Secara internasional, perkembangan perbankan islam pertama kali
diperkasai oleh mesir. Pada sidang mentri luar negeri negara negara organisasi
konfrensi islam (OKI) di karchi pakistan bulan desember 1970,mesir mengajukan
proposal berupa studi tentang pendirian bank islam internasional untuk
perdagangan dan pembangunan (international islamic bank for trade and
development) dan proposal pendirian pederasi
bank islam inti usulan yang diajukan dalam proposal tersebut bahwa
sistem keuangan berdasarkan bunga harus digantikan dengan skema bagi hasil
keuntungan mauoun kerugian. Akhirnya terbentuklah islamic development bank(IDB)
pada bulan oktober 1975 yang beranggotkan 22 negara islam pendiri.
Pada perkembngan selanjtnya di era 1970 an usaha usaha untuk mendirikan
bank ban islam mulai menyebar ke banyak negara .
5.
Perbankan
syariah di indonesia
Deregulasi perbankan dimulai sejak
tahun 1983 BI memberikan keleluasan
kepada bank-bank untuk menetapkan susku bunga. Pada tahun itu juga indonesia
sempat menrapkan sistem bagi hasil dalam perkreditan yang merupakan konsep
perbankan syariah. Pada tahun 1990, majlis ulama indonesia(MUI) membentuuk
kelompok kerja untuk mendirikan bank islam indonesia.
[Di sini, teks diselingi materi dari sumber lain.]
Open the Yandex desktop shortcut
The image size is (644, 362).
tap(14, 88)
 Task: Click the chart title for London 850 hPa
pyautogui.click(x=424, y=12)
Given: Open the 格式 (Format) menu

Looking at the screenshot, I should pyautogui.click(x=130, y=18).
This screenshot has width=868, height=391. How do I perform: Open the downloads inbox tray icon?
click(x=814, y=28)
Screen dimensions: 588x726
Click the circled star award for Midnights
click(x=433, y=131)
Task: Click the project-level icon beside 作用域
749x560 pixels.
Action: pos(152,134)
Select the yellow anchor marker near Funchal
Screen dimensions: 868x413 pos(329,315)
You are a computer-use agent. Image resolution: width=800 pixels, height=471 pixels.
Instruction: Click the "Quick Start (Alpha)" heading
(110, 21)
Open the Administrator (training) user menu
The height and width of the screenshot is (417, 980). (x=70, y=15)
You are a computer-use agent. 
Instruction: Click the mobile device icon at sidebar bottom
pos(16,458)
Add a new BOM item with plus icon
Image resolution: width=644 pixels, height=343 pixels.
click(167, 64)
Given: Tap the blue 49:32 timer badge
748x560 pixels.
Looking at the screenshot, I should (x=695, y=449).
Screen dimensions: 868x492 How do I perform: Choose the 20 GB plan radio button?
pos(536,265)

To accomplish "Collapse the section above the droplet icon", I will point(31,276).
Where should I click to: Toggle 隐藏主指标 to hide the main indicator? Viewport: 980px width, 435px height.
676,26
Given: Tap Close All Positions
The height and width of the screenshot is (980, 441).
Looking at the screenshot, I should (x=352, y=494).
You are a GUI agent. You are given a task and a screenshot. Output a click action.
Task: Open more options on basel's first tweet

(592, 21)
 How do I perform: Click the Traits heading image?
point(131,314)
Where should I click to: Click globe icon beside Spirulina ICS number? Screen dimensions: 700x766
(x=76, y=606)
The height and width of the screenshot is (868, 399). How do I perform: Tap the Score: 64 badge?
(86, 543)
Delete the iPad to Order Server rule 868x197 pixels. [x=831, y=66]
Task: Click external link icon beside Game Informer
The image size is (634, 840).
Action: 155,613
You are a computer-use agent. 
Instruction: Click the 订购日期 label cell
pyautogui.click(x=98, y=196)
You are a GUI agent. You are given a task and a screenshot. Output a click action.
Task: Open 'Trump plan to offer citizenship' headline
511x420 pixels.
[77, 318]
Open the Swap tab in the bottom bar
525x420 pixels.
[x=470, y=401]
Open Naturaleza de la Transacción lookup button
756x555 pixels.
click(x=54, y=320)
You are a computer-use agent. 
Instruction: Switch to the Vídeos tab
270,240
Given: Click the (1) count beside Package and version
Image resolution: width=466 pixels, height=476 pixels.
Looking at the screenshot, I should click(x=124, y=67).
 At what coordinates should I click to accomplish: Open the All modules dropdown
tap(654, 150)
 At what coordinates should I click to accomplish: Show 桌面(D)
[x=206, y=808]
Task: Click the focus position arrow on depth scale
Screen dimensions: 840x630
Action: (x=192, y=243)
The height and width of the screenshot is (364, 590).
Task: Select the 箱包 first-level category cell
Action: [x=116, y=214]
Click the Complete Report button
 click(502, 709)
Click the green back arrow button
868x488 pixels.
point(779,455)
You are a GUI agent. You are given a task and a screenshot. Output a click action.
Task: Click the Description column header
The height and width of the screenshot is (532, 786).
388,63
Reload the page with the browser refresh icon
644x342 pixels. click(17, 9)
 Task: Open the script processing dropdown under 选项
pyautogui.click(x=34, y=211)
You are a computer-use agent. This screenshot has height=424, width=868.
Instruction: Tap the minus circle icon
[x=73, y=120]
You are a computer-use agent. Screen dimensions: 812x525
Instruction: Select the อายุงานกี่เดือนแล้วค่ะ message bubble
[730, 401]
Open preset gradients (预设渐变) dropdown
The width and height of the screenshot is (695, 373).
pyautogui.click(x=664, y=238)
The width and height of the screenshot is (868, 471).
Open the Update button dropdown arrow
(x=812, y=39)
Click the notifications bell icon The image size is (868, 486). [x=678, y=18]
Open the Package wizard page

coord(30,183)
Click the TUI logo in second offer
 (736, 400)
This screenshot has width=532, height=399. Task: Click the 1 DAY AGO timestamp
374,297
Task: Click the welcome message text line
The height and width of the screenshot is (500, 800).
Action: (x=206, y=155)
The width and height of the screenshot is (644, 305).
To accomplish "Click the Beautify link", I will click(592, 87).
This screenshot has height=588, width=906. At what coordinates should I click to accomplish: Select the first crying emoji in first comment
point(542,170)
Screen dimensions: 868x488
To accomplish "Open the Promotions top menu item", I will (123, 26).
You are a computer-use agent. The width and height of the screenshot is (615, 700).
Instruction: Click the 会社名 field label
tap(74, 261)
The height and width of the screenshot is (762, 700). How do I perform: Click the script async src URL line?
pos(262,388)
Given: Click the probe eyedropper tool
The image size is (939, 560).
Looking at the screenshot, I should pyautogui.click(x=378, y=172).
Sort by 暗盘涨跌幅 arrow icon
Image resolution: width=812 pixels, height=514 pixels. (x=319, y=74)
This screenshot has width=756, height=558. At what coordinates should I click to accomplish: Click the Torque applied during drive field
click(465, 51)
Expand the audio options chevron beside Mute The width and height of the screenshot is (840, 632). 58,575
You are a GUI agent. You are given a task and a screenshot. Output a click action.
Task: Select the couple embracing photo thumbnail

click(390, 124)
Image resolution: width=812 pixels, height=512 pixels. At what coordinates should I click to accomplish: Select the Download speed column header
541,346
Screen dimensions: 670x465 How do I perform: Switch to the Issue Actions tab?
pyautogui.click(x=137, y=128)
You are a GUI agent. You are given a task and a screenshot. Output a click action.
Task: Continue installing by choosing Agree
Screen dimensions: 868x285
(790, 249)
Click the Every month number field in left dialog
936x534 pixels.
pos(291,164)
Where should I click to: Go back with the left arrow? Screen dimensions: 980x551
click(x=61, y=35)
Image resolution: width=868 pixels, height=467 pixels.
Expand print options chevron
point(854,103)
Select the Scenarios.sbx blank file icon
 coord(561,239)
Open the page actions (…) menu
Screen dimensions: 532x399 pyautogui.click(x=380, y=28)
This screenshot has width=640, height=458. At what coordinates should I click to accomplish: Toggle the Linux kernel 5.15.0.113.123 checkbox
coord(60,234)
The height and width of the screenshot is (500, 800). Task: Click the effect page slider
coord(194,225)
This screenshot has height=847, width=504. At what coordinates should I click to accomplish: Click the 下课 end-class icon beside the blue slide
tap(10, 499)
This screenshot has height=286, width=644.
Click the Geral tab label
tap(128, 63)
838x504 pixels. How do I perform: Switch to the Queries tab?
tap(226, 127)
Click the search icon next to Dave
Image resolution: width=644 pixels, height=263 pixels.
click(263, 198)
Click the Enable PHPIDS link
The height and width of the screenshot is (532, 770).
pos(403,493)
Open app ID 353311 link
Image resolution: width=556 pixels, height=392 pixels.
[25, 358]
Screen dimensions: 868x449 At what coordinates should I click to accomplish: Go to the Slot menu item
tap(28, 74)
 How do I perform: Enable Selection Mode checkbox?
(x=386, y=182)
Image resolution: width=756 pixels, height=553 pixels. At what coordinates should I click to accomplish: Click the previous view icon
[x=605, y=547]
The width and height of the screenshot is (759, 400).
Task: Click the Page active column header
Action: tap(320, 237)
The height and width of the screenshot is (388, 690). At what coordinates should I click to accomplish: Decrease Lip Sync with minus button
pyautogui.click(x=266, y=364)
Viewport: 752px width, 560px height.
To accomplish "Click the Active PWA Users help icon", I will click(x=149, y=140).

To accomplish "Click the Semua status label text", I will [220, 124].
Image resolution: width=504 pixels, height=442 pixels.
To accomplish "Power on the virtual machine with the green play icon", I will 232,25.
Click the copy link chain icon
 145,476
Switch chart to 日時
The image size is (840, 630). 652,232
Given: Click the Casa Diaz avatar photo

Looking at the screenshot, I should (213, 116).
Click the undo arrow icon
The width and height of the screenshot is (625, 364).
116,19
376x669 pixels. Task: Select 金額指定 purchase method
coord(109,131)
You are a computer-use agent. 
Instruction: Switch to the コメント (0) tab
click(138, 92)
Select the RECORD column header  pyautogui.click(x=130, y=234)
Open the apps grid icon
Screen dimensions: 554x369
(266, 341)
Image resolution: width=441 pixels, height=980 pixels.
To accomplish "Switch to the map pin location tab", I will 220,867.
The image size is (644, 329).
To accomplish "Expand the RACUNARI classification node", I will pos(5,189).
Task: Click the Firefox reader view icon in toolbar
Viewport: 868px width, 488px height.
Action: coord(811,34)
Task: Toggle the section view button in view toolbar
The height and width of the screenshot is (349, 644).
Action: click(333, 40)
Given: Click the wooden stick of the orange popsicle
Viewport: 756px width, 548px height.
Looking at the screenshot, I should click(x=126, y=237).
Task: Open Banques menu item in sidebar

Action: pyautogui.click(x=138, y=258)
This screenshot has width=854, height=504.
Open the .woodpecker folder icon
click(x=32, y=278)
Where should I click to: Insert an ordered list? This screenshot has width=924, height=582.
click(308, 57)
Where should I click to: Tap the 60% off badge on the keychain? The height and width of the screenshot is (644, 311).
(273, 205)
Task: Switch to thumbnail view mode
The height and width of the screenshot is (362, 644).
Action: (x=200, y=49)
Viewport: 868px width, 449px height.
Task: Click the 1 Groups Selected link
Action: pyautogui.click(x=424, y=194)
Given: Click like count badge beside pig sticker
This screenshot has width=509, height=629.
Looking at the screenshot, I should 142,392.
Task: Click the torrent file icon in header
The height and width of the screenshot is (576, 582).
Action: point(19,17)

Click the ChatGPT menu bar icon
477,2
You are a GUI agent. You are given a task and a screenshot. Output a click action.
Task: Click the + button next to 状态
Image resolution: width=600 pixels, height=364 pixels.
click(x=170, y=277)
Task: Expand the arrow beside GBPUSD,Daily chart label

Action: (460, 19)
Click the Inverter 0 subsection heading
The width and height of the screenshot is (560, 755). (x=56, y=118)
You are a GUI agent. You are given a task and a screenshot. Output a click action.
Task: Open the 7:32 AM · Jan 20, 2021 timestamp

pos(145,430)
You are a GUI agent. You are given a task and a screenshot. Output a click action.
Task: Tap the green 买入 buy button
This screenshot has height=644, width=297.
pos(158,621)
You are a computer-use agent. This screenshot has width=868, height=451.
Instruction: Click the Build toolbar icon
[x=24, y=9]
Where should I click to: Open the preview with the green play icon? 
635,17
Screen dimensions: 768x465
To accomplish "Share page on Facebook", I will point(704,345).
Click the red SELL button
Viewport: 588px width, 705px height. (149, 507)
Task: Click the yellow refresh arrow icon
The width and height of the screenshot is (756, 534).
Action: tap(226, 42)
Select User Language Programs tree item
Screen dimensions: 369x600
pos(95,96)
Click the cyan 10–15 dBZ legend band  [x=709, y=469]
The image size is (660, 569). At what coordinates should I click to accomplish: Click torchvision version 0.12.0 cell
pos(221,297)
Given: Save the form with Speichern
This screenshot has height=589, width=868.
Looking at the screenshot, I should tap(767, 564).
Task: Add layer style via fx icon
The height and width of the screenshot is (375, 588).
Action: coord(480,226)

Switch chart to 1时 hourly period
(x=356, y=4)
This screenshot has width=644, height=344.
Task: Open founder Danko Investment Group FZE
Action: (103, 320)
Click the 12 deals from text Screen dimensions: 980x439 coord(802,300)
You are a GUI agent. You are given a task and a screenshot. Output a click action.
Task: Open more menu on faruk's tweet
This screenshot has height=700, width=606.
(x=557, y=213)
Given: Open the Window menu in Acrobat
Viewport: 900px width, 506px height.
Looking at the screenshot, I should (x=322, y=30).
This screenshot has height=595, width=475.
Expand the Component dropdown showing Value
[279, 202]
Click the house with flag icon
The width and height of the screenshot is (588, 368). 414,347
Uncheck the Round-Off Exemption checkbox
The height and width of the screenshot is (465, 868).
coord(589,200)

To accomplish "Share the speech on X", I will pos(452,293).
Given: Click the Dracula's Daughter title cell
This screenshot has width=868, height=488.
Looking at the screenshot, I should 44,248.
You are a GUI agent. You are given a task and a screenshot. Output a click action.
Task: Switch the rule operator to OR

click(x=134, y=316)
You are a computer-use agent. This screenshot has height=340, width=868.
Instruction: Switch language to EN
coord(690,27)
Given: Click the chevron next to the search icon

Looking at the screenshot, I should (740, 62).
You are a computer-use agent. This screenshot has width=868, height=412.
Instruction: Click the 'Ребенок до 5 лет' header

Pada tanggal 18-20 agustus 1990,majlis
ulama indonesia(MUI) menyelenggarakan loka karya bunga bank. Musyawara Nasional
IV MUI di jakarta 22-25 Agustus 1990 menghasilkan amanat bagi pembentukan
kelompok kerja pendirian bank islam, yang dimaksdu dengan kelompok kerja ialah
tim perbankan MUI melakukan kosndultasi dengan semua pihak yang terkait .
sebagai hasil kerja tim perbankan MUI tersebut adalah berdirinya PT BANK
Muamalat Indonesia (BMI), yang sesuai
akta pendirinya, berdiri pada tanggal 1 mei 1992, BMI resmi beroperasi dengan
modal awal sebesar Rp.106.126.382.000,-. Pada awal operasinya keberadaan bank
syariah belomlah optimal dalam tatanan sektor perbankan nasional Landasan hukum
perbankan syariah menggunakan sistem syariah,
tanpa menggunkan landasan hukum serta jenis jenis usaha yang
siperbolehkan, hanya satu ayat tentang bank dengan sistem bagi hasil pada UU
No.7 tahun 1992.
Berdirinya beberapa bank islam lain,
yakni bank IFI,bank syariah mandiri,BANK Niaga,BANK BTN,Bank BRI,Bank bukopin,BPD
JABAR dan BPD Aceh. Pengesahan beberapa produk perundangan yang memberikan
kepastian hukum dan meningkatkan aktivitas pasar keuangan , seperti:
·
UU
No. 21 tahun 2008 tentang perbankan syariah
·
UU
No. 19 tahun 2008 tentang surat berharga syariah negara(sukuk)
·
UU
No. 42 tahun 2009 tentang Amandemen ketiga UU No. 8 tahun 1983 tentang PPN
Barang dan jasa.
Dengan progres perkembangan yang impressif yang
mencpai rata ratapertumbuhan aset lebih dari 65%/tahun dalam 5 tahun terakhir,
lahirnya UU perbankan syariah di
Indonesia mendorong peningkatan jumlah BUS dari sebanyak 5 BUS menjadi 11
BUS dalam kurun waktu kurang dari 2
tahun(2009-2010).
Sejak dikembangkannya sistem perbankan syariah di indonesia, dalam 2
dekade sudah banyak pencapaian kemajuan, baik dari aspek lembga dan
insfrastruktur penunjang. Sistem keuangan syariah kita menjadi salah satu
sistem keuangan terbaik dan terlengkap yang diakui secara internasional.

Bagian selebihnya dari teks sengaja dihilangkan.